Aún no se había extendido la plaga de los móviles, por lo que a la primera persona que vi cerca, le pedí que fuera a llamar una ambulancia desde uno de los comercios que hay a pocos metros. Mientras tanto (reconozco que no tengo mucha idea de primeros auxilios), pude comprobar que el accidentado se encontraba vivo tomándole el pulso, y las hemorragias, sobre todo en la cabeza y la cara, no eran alarmantes. El hombre estaba boca abajo, y, por si servía de algo, comencé a tocarlo y decirle que se tranquilizara, que ya venía de camino la ambulancia. En seguida llegaron otras personas, que como es normal, cada cual daba su opinión de lo que se debía hacer o no hacer con el hombre inconsciente y sangrando en mitad de la carretera. Yo le mantenía cogida una muñeca comprobando que su corazón seguía latiendo de forma constante, y le tranquilizaba con el contacto y con palabras, aunque no estaba seguro de que me oyera.
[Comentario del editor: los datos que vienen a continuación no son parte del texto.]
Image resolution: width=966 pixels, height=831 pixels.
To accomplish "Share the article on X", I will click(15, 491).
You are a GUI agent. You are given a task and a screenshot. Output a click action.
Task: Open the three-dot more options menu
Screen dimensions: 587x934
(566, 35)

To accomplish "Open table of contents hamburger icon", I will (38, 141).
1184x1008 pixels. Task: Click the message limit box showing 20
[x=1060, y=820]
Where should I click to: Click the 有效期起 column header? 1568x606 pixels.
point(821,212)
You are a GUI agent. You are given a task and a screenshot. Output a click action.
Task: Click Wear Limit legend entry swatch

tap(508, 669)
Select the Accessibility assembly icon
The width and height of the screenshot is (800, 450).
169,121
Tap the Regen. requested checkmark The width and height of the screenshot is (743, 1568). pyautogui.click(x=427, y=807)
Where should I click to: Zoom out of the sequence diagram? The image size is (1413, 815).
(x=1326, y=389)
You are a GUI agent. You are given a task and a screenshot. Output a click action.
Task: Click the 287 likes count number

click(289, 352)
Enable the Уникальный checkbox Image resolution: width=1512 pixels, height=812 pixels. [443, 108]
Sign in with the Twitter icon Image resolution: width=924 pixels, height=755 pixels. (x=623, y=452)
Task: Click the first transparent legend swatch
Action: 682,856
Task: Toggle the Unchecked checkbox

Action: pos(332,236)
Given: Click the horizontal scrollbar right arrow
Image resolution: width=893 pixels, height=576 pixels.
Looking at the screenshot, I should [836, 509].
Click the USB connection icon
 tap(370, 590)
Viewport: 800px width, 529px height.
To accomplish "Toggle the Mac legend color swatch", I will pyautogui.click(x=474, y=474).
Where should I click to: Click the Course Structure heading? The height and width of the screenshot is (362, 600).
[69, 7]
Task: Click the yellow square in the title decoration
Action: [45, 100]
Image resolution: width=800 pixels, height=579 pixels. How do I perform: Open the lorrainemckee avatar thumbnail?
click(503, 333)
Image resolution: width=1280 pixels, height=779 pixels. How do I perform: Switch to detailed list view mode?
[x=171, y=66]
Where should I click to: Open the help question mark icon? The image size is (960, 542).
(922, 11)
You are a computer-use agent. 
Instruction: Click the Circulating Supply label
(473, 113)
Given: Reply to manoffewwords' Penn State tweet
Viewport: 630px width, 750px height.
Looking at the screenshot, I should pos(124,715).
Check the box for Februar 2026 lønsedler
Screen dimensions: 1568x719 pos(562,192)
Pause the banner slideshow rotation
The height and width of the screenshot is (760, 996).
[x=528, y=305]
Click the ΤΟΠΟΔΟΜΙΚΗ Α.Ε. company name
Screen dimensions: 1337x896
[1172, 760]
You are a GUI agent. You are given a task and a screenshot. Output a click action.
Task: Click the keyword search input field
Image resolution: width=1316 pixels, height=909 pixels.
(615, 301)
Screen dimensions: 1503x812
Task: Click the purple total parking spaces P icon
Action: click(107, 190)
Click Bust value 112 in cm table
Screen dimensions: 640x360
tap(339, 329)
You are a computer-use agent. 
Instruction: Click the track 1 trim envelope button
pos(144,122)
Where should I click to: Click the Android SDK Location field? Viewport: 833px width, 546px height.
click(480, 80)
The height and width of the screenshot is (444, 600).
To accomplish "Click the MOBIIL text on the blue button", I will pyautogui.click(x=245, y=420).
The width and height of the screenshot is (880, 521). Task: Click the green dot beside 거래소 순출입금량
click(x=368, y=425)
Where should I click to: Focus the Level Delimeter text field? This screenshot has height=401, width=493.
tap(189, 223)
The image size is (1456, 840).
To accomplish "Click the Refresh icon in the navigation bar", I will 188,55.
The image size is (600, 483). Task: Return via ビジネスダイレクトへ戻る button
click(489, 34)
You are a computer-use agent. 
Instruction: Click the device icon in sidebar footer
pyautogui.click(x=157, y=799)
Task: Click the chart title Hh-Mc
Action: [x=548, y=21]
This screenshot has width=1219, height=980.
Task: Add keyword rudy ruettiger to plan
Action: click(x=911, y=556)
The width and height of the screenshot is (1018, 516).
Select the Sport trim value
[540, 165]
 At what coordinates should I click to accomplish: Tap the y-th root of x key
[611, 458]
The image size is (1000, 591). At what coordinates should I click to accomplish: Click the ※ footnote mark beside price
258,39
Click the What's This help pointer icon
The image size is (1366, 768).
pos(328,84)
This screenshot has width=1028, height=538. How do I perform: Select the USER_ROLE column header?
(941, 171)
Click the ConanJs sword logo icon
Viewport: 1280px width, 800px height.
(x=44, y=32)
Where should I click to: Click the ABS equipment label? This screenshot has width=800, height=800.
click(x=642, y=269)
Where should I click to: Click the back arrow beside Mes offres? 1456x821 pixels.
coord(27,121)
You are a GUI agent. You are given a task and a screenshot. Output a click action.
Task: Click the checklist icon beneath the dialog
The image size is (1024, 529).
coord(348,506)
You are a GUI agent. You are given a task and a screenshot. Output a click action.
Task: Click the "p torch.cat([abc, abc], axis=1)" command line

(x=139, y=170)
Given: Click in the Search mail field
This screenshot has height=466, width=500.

Alrededor había ya bastantes personas, en espera de que llegase pronto el socorro pedido: una ambulancia, un médico o lo que fuese, pues esas esperas se hacen eternas. Y mientras el suelo se iba tiñendo con la sangre que resbalaba por la cara del hombre (tenía su cabeza vuelta hacia un lado y apoyaba su sien directamente en el rugoso asfalto), llegó por allí un moro; pasaba o deambulaba por allí. Era un moro joven y alto; seguramente un moro marroquí de esos que vemos por todas partes, y que muchas veces nos preguntamos si trabajan, dónde viven o cómo se mantienen. El caso es que el moro también se arrimó al accidentado, y entonces hizo algo que me sorprendió: se quitó la cazadora que llevaba puesta, de color claro, la dobló y, levantándole al hombre la cabeza ensangrentada con una mano, le puso debajo su cazadora en forma de almohada.A todo esto, el accidentado comenzó a volver en sí; y una mujer que pasaba, se arrimó y dijo “soy médico”. Me incorporé entonces, atravesé el corro de gente, me subí a mi coche y me vine al pueblo.